Iron River
bequeathed wordlessly to Hood by Allison’s son.
    Hood held the form and looked at her signature and in spite of everything he felt at this moment, he smiled.
     
     
     
    As he put the FTRs in chronological order, Hood looked for patterns. His ATFE task force trainers in Los Angeles had been pattern crazy. Most of Victor Davis’s customers were male, though there was a group of females aged twenty-two to thirty-five, all with east L.A. addresses. This pattern was common: Inner-city moms afraid for their children were often targeted by gun pushers. But an opposing pattern existed, too: Inner-city moms were also often straw buyers purchasing weapons for homies and husbands and boy-friends. Hood had learned that once a buyer purchased two or more handguns in five or fewer days, the dealer was supposed to file an ATFE Multiple Sales Form. These were kept on file in regional ATFE offices, and a pattern of heavy MSF filings suggested organized trafficking. Of course straw buyers knew this, so they would change to the “lie and buy” method, which was to use a counterfeit ID. These IDs not only disguised the true identity of the buyer but easily passed the brief Arizona state background check because fictitious people aren’t listed in databases. If a licensed firearms dealer was scrupulous, he would report any suspicious sales to ATFE. If not, or if the bogus driver’s licenses were convincing, then dealers could sell deadly weapons to criminals with records of violence, underage buyers, the insane, the undocumented, the drunk, the high, or the furious—or to anyone wanting to make money as a middleman for the cartels. A dealer with a pattern of sales to such people always sent up red flags in the ATFE computers, but by the time the flags waved, it was often too late.

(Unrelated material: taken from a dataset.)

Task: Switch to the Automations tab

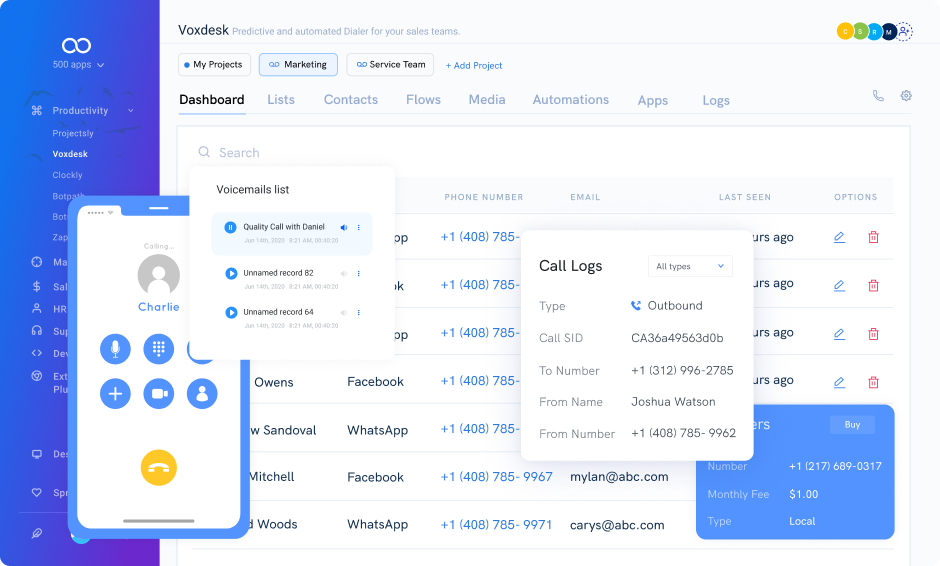Action: 570,100
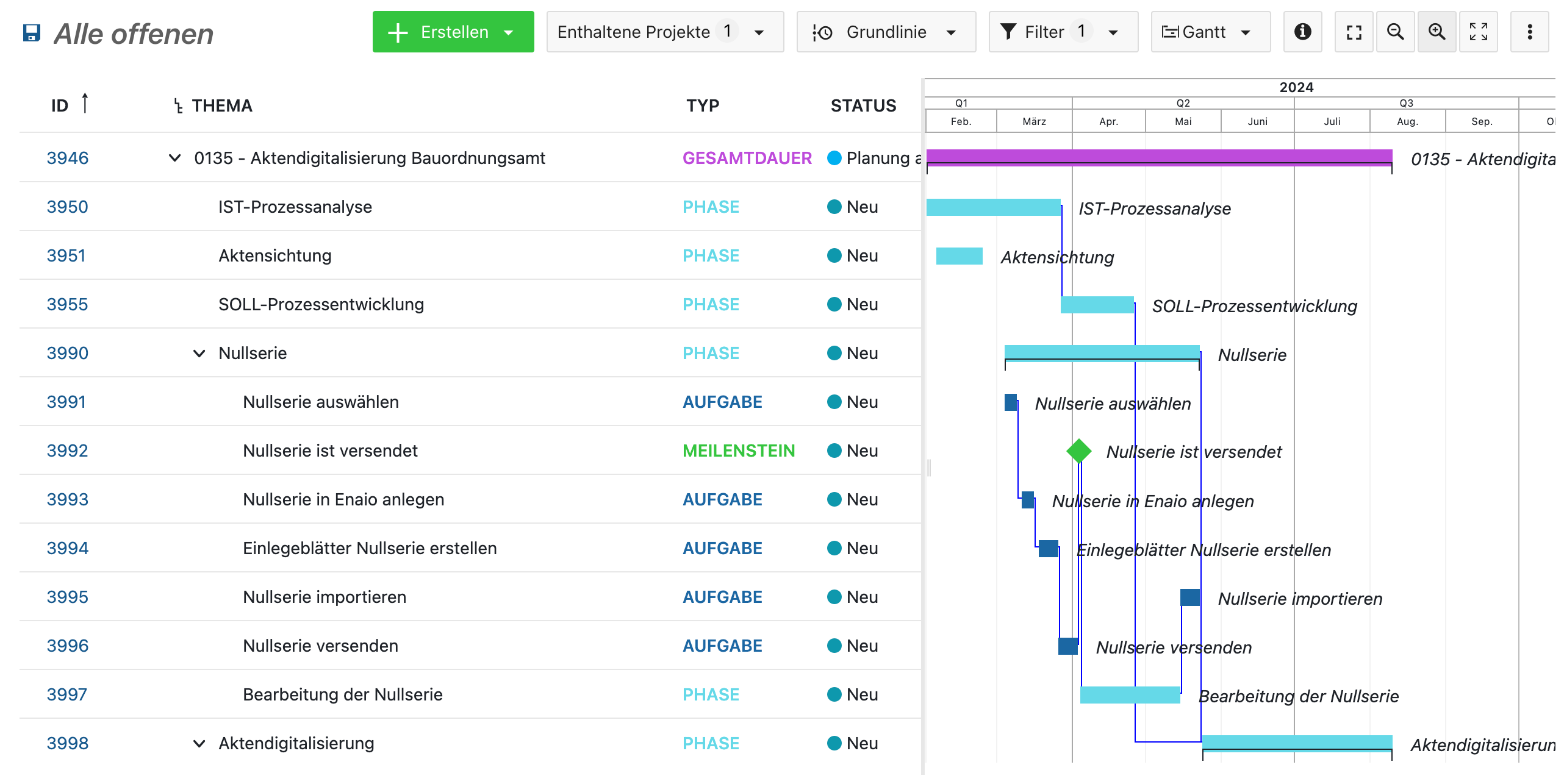Viewport: 1564px width, 784px height.
Task: Click the hierarchy mode icon next to THEMA
Action: pyautogui.click(x=178, y=106)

    Hood saw that Victor Davis’s source lay along the Arizona-Mexico border. And most of his sales were there, too, with some customers to the north in Orange and Los Angeles counties. He pictured the U.S.-Mexico border between San Diego and Corpus Christi, all two thousand rugged miles of it, and he wondered that some 6,700 gun dealers were licensed to do business along it. That’s more than three gun dealers for every mile of cactus and rattlesnakes, one of Hood’s instructors pointed out . What’s that a pattern for? Fucking death and destruction is what.
    Patterns upon patterns, dollars upon dollars, guns upon guns.

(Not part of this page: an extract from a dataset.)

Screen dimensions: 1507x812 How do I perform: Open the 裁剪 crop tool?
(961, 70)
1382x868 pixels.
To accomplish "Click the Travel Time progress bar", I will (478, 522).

    And that was the legal end of it all, not counting the hundreds of unlicensed profiteers who bought and sold on the blackest of markets.
    Hood examined the appointment books. They were nearly identical, plastic-covered, with calendars and space for notes, differing only by the dates. There was one for each of the past five years. The entries were cryptic and heavily abbreviated but neatly written. Davis had been prone to doodling tight, crosshatched designs that sometimes grew to encompass entire days.
    Hood flipped through, reading the entries with one track of his mind and worrying about Jimmy Holdstock with the other. Using the Firearm Transaction Record date on the derringer sale to Allison Murrieta, Hood found the corresponding appointment book and looked up the day. It was August 2, 2006. In the date box was scribbled in black ink, “ Allison M./x-small 2-shot/.40 cal & ammo/6pm IHOP in Escondido .” The entry had been circled in blue ink, and Hood followed a blue line across the page and into the “Notes” section. Here he read, “ Chick brought son & when she used head he said he needed six pieces/light & short/no #s/has buyers!/will call. ”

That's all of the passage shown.